At the Hilltop, Robert debuts his new music video, "Someday
", the opening track of his upcoming album that, Robert explains, "documents the death and burial scenes of Stone Stanley. It's a total re-branding...breaking away from the old to embrace newer horizons and musical landscapes, all while maintaining the 'Mudstomp sound' that fans of the band have come to know and love so affectionately." Robert adds, "All performances and releases after this record will be under the name Jason Robert & The Stone Stanley Band."
In addition to the Hilltop Tavern show, Robert also performs at the 6th Annual Woodystock Rock N Blues Festival at Woodardville Ranch in Apple Valley, Saturday, October 6.

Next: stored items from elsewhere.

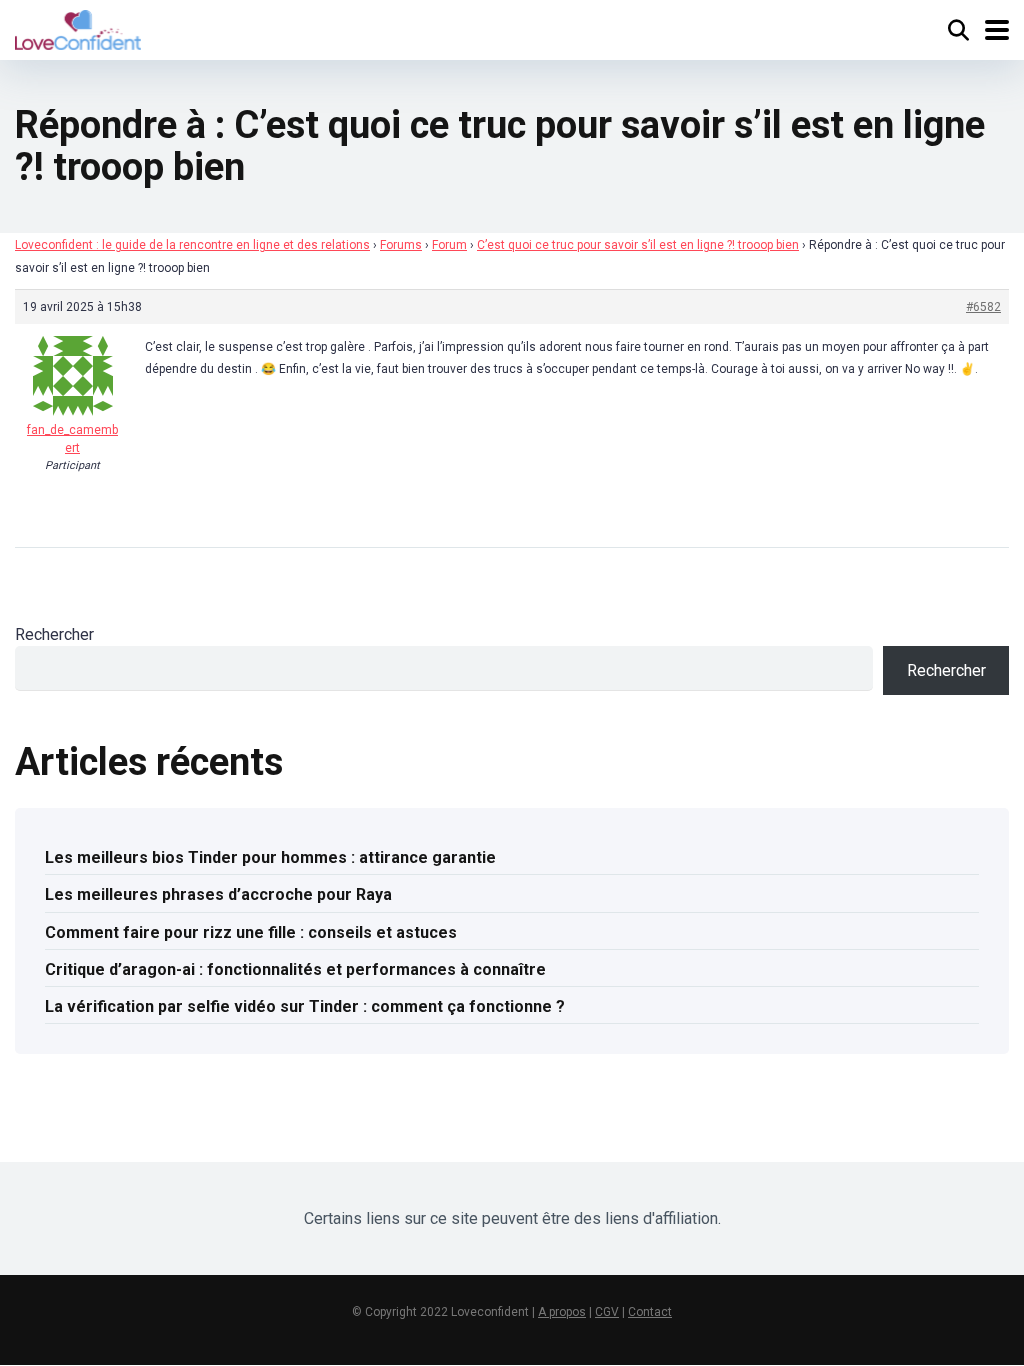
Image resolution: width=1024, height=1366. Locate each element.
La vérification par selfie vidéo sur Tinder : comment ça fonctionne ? (305, 1006)
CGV (607, 1312)
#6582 (983, 307)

Robert made his performing debut this past Labor Day Weekend at the New Blues Festival in Long Beach, making such a great impression that Bob Barr, one of the NBF promoters, stated, "Jason Robert and the Stone Stanley Band's version of "John The Revelator
" is one of the best I have ever heard. You High Desert folks have a real treasure with this band."
The LA Music
Critic in their "Ten (Plus Five) Amazing Videos Released in June" column, writes, "We love the down-home flavor of (Jason Robert video) "Bitter End" and think you will too." Bitter End was released to the public via You Tube on June 23 and is one of the twelve tracks that comprise The Mudstomp Tapes, Stone Stanley's 2017 album which has received great reviews both in the U.S. and abroad. Robert describes the Mudstomp sound as "a very muddy sound predicated on the back-beat of drums and distorted acoustic guitars with a lot of re-verb on the drums and vocals. It's something that has organically grown out of my solo work. The feeling is one of stomping through the Desert during a Mid-Summer rain on a Saturday night." Musically, Robert says, "it encompasses an eclectic mix of blues, folk, rock, and a hint of reggae, that takes on a life of its own."